# How to select what voltage/batteries to use?



## SCEV (Apr 10, 2012)

I'm new to the EV game, and planning to convert a Porsche 944 in the coming months (still on the hunt for the right donor). I'm trying to select my components (batteries, controller, motor, etc.), and just seem to be getting more confused the deeper I dig.

I'm trying to achieve a range of 70-80 miles, top speed of at least 90, and decent acceleration (0-60 in 7 ish seconds).

How do I determine my battery voltage and/or type of battery to go with? Do I start with selecting batteries, and then choose motor and controller, or is it the other way around?

Thanks,
Scott


----------



## rwaudio (May 22, 2008)

My logic was Motor - Controller - Batteries

Choose a motor that is large enough to maintain the continuous power you need (enough thermal mass to not overheat) and has an RPM range to work with your transmission/gearbox.

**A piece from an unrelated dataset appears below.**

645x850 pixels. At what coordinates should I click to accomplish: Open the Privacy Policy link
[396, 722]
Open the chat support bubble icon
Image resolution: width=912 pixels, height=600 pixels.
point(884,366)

Choose a Controller with the correct voltage and current to work with your motor and will give you the desired power and torque.

Choose a Battery with high enough continuous and peak current to meet your power requirements, as well as range requirements.

You can always add more battery later to increase range but you should already have enough "power".

That was my logic, but there are others. The biggest thing to get your head around is the Battery is what determines the power for the most part, not the motor and controller. You simply choose the appropriate size motor/controller to allow the battery to produce the power you are looking for.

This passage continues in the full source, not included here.